Килоша всхлипнул, огляделся по сторонам и стал рассказывать.

Рассказ получился недолгим. Говоря о главном, Килоша опустил все подробности. А главным было то, что Килоша влюбился. В одну даму.
 
– Ну, а “Буревестник” при чем? – осторожно спросил Венька. – Решил угостить эту даму?
 
– Сейчас и до “Буревестника” дойду, – сказал Килоша. – Посмотри на себя!.. Ты стройный!.. Конопатый!.. И глаза – как фантики “Василек”!.. А я? Мышцы – ниточками. Живот висит. Шеи не видно. Глаза – одни щелочки. Разве можно влюбляться с такой внешностью? Только дам пугать! Кому я такой нужен? Вот я и решил себя переделать!
Переделывал себя Килоша всю ночь. Отжимался от бревна. Бегал стометровку. Прыгал через лужи. Подтягивался на дверной ручке.  Снова бегал стометровку.

К утру все мышцы Килоши болели. Но чувствовал он себя превосходно.

Перед работой Килоша посмотрелся в банку с солеными кильками и увидел собственное отражение. Его грудь раздалась. Появилась талия. А мышцы были почти как у кузнеца дяди Паши и, может, больше...

А потом в магазин нагрянул дядя Паша. Попросил килограмм “Буревестника”.

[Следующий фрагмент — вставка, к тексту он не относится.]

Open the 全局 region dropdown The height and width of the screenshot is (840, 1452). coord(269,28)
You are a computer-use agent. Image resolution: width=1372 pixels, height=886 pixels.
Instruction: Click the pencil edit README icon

Килоша быстренько взвесил ему конфеты. Тетя Зина завернула их в бумагу. Довольный дядя Паша попрощался и пошел к выходу.
Н
о перед дверью у него развязался шнурок. Дядя Паша положил кулек с конфетами на контрольные весы, на электронные, которые стояли у двери. Спокойно завязал шнурок. И вышел.

А бедная тетя Зина вцепилась в прилавок.
 
– Сколько конфет ты должен был взвесить? – спросила она Килошу.
 
– Килограмм!
 
– А ты взвесил девятьсот граммов! – сказала тетя Зина таким тоном, будто объявила войну соседнему государству.

Откуда ей было знать, что Килоша не схитрил, не заныкал злополучные сто граммов. И даже в рассеянности его нельзя было упрекнуть – как всегда, Килоша был собран и точен.

Просто во время ночных занятий спортом Килоша похудел ровно на сто граммов.
Конфеты дяде Паше вернули. А Килошу наказали – на три дня отстранили от работы.
 
– История! – присвистнул Венька. – Но почему ты не рассказал все это тете Зине?
 
– Потому... – потупил голову Килоша. – Тетя Зина и есть та дама. Та самая Дама.
 
– Она же старше тебя! – ахнул Венька.

Килоша вызывающе поднял плечо вверх.
 
– Можно подумать, ты в своих учителей не влюблялся!

Венька свернул деликатный разговор. И стал думать, как быть.

Про Килошину любовь никому говорить нельзя. Это ясно. А если рассказать только о спортивных занятиях? Не вдаваясь в подробности, почему Килоша захотел себя переделать?

Пуд с Гирей обрадуются. Сынок спорт полюбил!  По родительским стопам пошел!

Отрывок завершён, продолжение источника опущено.